The Film Studies program is delighted to announce the screening of Sleep Has Her House, with the presence of its director Scott Barley on Thursday November 21. The screening will take place in the Olivia De Havilland Lecture Theatre in Monttessuy Center for the Arts and will begin promptly at 19h. A drinks reception will be served from 18h15. Guests outside of AUP should register at the bottom of the page by filling in the form.
Sleep Has Her House is a 2017 experimental film directed, produced, photographed, scored, and edited by Scott Barley in his feature-length debut.
Eschewing the primary filmic elements coded for sense-making (narration/dialogue, anthropocentric narrative progression, symbols, human figures, spatial and temporal unity) a more intense, sensual, personal and meditative experience unfolds, akin to a shamanic journey. Sensory impressions function as the film’s organising principle, as underexposed images drift in and out of a connecting blackness that ends in cataclysm. Through its unique production process, nature is rendered uncanny and unknown. Removed from any clear structure of interpretation, the viewer is left to delve through the natural world—and their own consciousness—anew.
Made alone between 2015–2016, Sleep Has Her House unfolds through long takes, composed of dozens of layers of iPhone 6 footage, still photography, paintings and hand-drawn images that are combined seamlessly together.
The film received the Jury Award for Best Film at Fronteira International Documentary & Experimental Film Festival, Brazil. It later received nominations in Sight and Sound’s 2017 and 2018 annual best film polls.

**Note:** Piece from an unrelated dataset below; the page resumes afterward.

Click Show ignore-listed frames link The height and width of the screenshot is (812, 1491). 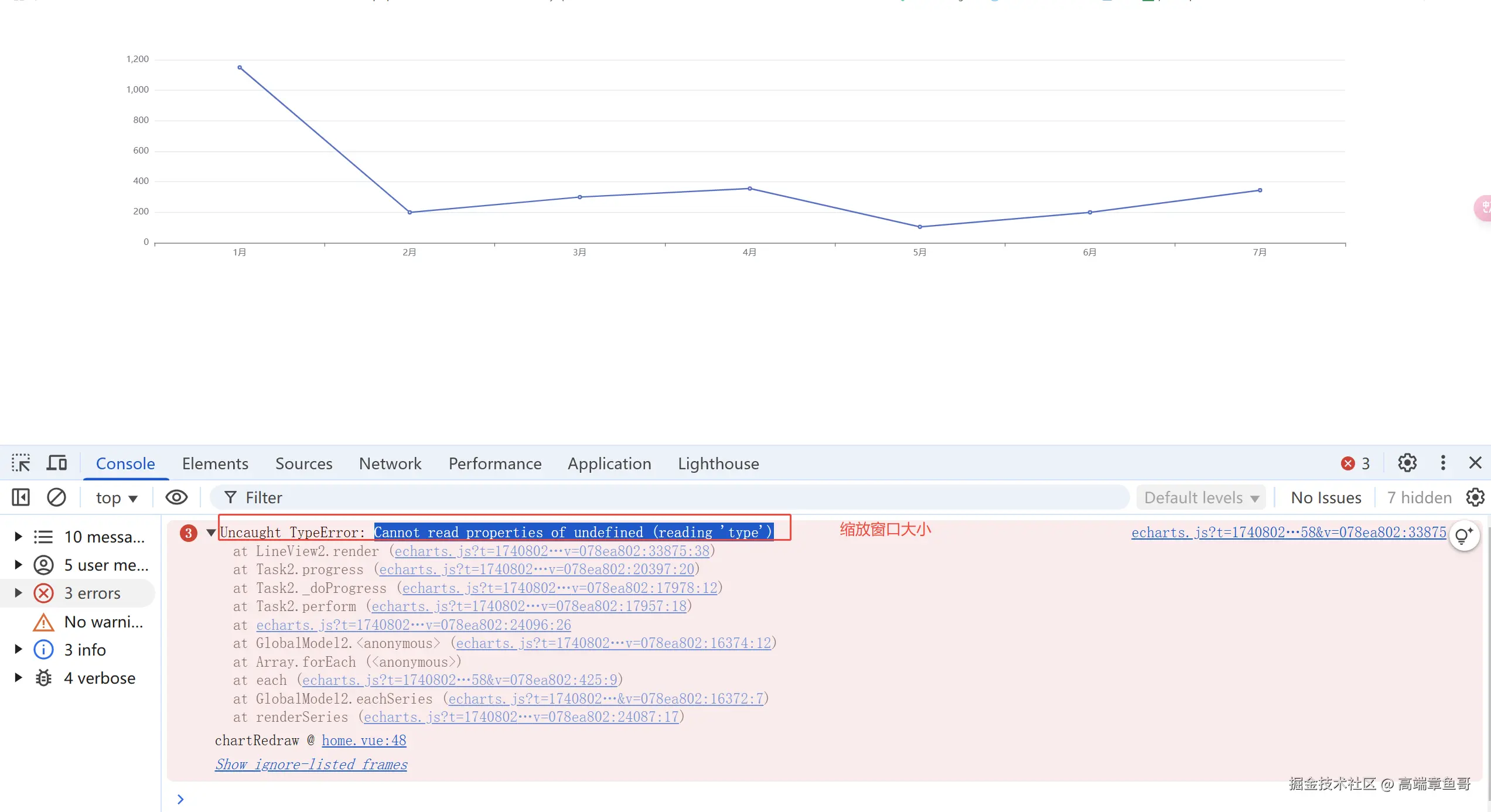click(x=311, y=764)
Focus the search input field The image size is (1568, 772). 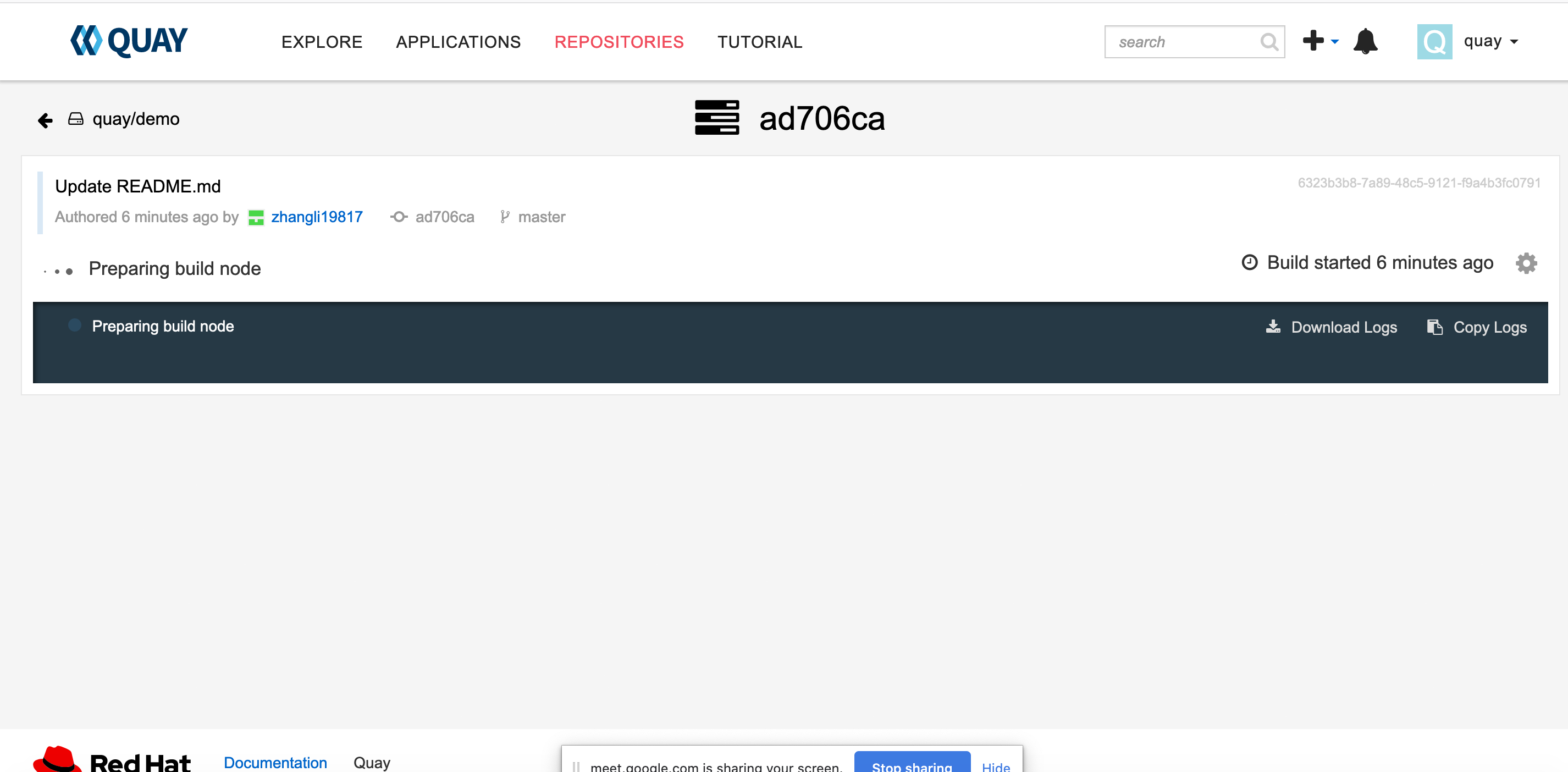(x=1184, y=42)
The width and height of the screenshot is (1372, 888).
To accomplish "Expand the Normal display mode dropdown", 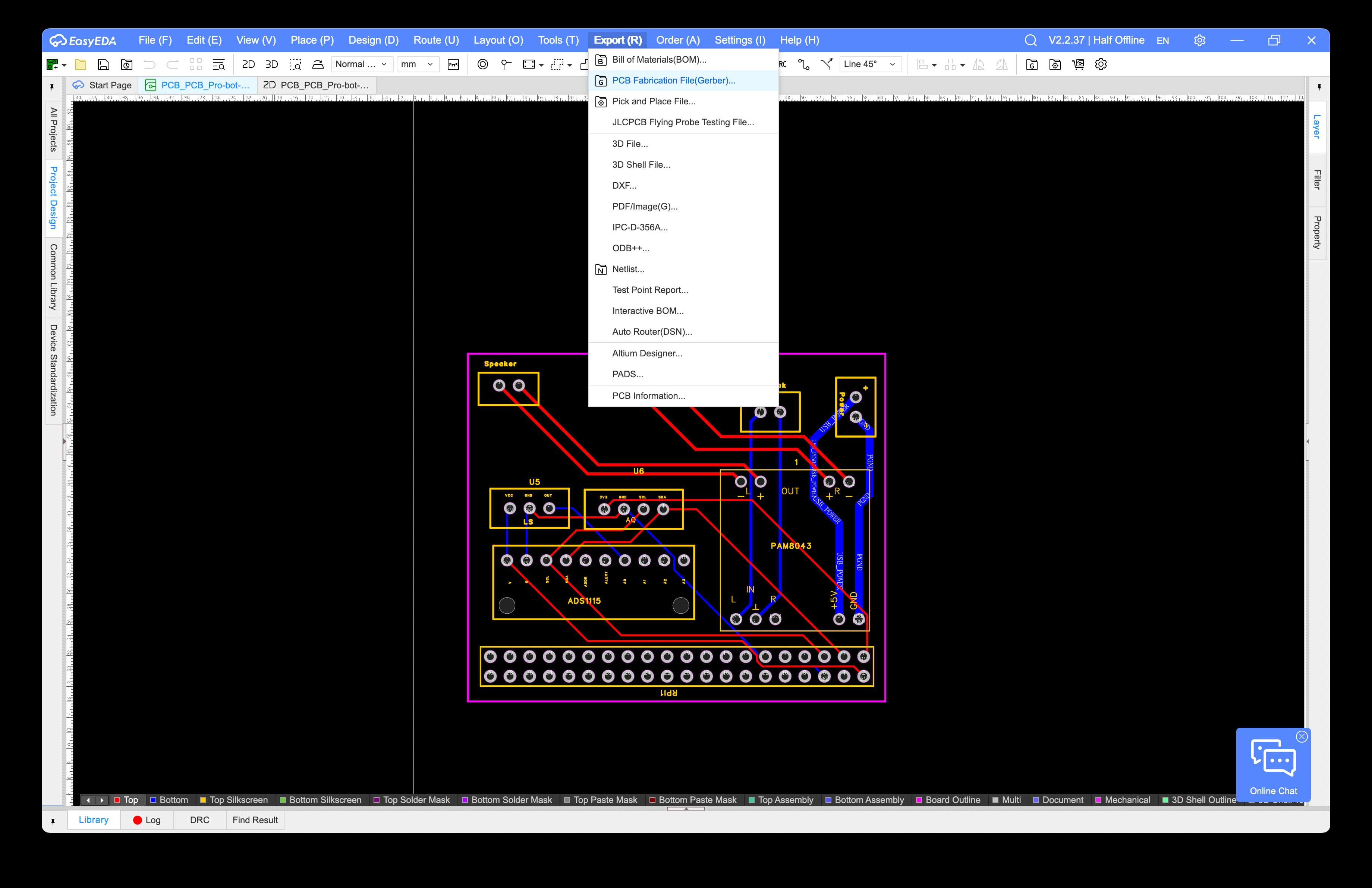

In 2020, film historian, and Jean-Luc Godard's collaborator for Le Livre d’Image (Cannes Film Festival’s Special Palme d'Or Winner) Nicole Brenez cited Sleep Has Her House as one of the ten best films of the decade, after previously writing that “[Barley’s] films renew our conception of visuality”, and describing him as “one of the most gifted visual poets of his generation.”
In 2022, Sleep Has Her House was included in the decennial Sight and Sound poll of The Greatest Films of All Time, receiving votes in both the Critics’ and Directors' polls as one of the ten greatest films ever made.
The film is dedicated to the late French filmmaker and friend, Philippe Cote, who passed away in 2016. The revised edition, completed in 2023 is also dedicated to American filmmaker, mentor, and friend, Phil Solomon (1954—2019).
Filmmaker’s statement:
I believe that absence can be one of the most potent forms of presence. My practice addresses the anthropocene through a conspicuous absence: there is no human presence. Instead, attention is redirected to landscapes, and the earth’s intricate web of life. Animals, plants, and weather become the focus, serving as a reflection on the delicate balance that sustains life on our planet. I focus on these voices of nature—which through folly are ignored or silenced—allowing the audience to bear witness to nature’s sublimity, vulnerability, and resilience. Simultaneously, this invites viewers to contemplate their own place within the natural world, and to consider the impact of our actions on a broader ecological scale—in a manner that is neither dogmatic or didactic, but rather experiential, sensory and uniquely personal.
By omitting human presence and employing long-takes of the natural world in a meditative form, I aspire for a space where the viewer is an active participant, projecting their own consciousness onto the film in a deeper way than convention permits. Boundaries between film-object and experience dissolve. Narrative becomes symbiotic, especial and participatory, akin to meditation, where there is potential for transformation, where the experience may elicit emotional and spiritual resonance, fostering a deeper connection with selfhood and our world at large.
My approach is minimalist and eco-conscious. Since 2015, I’ve worked alone, using only my iPhone and natural light. Prior to filmmaking, I painted. I superimpose my drawings and paintings into dozens of stacked layers of iPhone footage. Part of my attraction to digital is in aspiring for texture and tactility in a flat medium where such qualities are avoided by convention, or simply do not exist. I amplify digital aberrations such as noise and low-light artefacts to engender a haptic, uncanny vision of reality’s deep strangeness.